> WORK TO BE COMPLETED: Go through the material and copy each line that includes "Insert".
########
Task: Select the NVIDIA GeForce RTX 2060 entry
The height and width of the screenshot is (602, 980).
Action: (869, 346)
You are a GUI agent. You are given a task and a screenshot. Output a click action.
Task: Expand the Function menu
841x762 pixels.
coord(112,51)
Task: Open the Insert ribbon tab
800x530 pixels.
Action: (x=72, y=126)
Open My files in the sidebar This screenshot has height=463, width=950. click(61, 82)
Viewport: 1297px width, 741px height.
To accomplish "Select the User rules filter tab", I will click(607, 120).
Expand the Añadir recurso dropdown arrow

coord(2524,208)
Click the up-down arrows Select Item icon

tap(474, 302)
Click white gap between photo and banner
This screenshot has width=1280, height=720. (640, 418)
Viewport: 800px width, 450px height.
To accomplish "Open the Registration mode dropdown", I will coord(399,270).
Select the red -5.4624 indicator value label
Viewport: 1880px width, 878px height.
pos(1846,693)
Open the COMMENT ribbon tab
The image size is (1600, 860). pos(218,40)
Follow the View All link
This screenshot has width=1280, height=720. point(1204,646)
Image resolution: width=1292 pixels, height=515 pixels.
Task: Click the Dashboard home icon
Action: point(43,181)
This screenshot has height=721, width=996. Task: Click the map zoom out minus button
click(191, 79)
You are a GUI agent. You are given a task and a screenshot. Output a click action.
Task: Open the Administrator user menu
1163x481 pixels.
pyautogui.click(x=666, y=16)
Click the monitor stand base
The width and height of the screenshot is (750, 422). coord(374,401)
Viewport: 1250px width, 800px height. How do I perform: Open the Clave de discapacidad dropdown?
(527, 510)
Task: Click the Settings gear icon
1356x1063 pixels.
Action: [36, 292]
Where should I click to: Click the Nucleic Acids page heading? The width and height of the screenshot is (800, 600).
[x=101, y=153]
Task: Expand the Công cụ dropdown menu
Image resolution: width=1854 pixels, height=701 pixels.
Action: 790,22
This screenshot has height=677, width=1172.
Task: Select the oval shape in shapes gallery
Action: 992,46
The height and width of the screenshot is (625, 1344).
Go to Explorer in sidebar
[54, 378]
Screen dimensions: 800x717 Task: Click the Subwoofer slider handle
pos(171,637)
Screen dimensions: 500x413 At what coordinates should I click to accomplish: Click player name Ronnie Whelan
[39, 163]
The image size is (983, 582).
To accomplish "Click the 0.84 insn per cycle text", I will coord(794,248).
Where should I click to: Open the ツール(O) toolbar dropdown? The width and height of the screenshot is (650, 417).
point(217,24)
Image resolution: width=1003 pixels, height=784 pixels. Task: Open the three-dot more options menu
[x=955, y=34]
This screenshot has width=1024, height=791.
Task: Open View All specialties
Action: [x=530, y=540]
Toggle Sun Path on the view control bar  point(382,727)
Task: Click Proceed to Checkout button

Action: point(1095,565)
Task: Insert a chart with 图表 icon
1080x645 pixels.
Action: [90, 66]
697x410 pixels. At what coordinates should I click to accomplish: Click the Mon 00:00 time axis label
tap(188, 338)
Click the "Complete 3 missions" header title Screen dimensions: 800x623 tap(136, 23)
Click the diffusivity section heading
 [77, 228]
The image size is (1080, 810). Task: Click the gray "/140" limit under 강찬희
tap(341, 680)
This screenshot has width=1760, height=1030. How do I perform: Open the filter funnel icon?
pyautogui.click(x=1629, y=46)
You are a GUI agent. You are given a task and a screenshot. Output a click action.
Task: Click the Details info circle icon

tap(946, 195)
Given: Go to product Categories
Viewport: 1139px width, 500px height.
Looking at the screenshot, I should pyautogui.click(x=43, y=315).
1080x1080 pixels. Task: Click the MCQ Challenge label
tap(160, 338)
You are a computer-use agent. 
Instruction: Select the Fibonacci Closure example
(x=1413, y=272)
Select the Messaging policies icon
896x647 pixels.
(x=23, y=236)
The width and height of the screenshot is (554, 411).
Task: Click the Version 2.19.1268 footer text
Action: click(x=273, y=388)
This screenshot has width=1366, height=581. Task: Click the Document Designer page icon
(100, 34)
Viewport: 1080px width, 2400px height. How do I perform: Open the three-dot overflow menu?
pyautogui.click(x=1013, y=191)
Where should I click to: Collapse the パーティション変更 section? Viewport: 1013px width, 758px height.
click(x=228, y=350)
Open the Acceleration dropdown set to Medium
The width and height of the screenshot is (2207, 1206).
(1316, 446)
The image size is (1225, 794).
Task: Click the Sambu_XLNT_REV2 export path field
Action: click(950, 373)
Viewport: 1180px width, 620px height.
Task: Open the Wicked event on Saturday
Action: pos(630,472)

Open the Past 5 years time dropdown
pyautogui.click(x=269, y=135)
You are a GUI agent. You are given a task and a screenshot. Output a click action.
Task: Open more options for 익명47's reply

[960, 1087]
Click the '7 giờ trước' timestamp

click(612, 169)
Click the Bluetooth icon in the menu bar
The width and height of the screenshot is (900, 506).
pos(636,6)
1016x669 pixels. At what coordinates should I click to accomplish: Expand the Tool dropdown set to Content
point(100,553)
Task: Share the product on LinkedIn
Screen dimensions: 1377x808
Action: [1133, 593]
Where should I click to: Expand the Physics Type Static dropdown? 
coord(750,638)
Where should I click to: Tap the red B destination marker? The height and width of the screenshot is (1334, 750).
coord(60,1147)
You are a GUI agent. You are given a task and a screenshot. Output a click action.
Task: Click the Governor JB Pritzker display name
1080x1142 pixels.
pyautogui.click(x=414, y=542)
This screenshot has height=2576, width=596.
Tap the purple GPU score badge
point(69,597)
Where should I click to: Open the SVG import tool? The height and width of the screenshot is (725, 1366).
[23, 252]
########
> FINAL ANSWER:
Task: Open the Insert ribbon tab
Task: Insert a chart with 图表 icon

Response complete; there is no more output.